Is it really me if I haven’t mentioned my love with a capital L for The Lonely Island in a while?

Having been introduced to the SNL trio through their song “Jack Sparrow” with Michael Bolton, I have scoured through their discography and have to agree with the masses that the Timberlake trilogy is one of the greatest narratives of all time.
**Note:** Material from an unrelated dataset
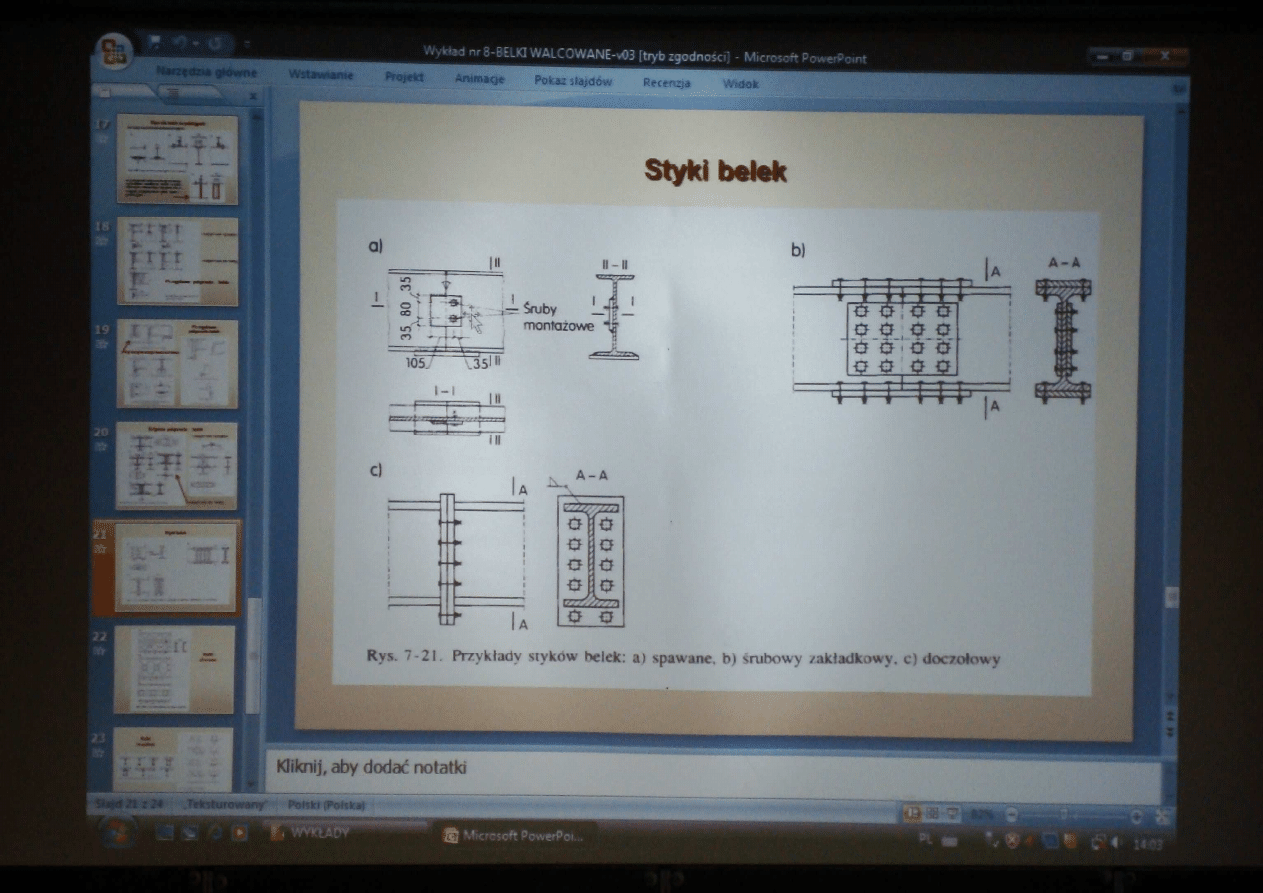Switch to the Outline pane tab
Starting with “Dick in a Box” Timberlake and Samberg, dressed in matching colorful jumpsuits, plan to give their girlfriends a peek at their genitals hidden in Christmas boxes sung in a Seal-esque tune around Manhattan. At the end of the video, they get arrested — presumably for public indecency — and the sequel starts with them getting out of jail. “Motherlover,” a song that makes fun of a song by R. Kelly and Usher, is about Timberlake and Samberg deciding to gift their moms the best thing ever for Mother’s Day: sex with their son’s best friend. The two proceed to wine, dine, and bed the other’s mothers and come out pleasurable and ready for the next adventure. The finale in this epic is just as hilarious as Timberlake and Samberg sing about a girl they were each taking on a date only to realize she — Lady GaGa — was dating them both. The two essentially say “to hell with it” and have a (consenting) three way with her, singing about how “it’s not gay if it’s in a three way.”

I listen to some weird music at times — especially when it goes hard — but there’s nothing like blasting “3-Way” with the sunroof open after an eight hour retail shift. It has the same vibes of summer 2016 and even though it came out three years earlier, it really catapults you back to when summer radio bops were about partying and living free. The opening and the chorus of “yeah”s that follow creates a vibe that is unmatched by anything else in my repertoire.

I don’t think I would be me if it weren’t for the hours I’ve listened to The Lonely Island and it’s this trilogy that made them my top artist last year.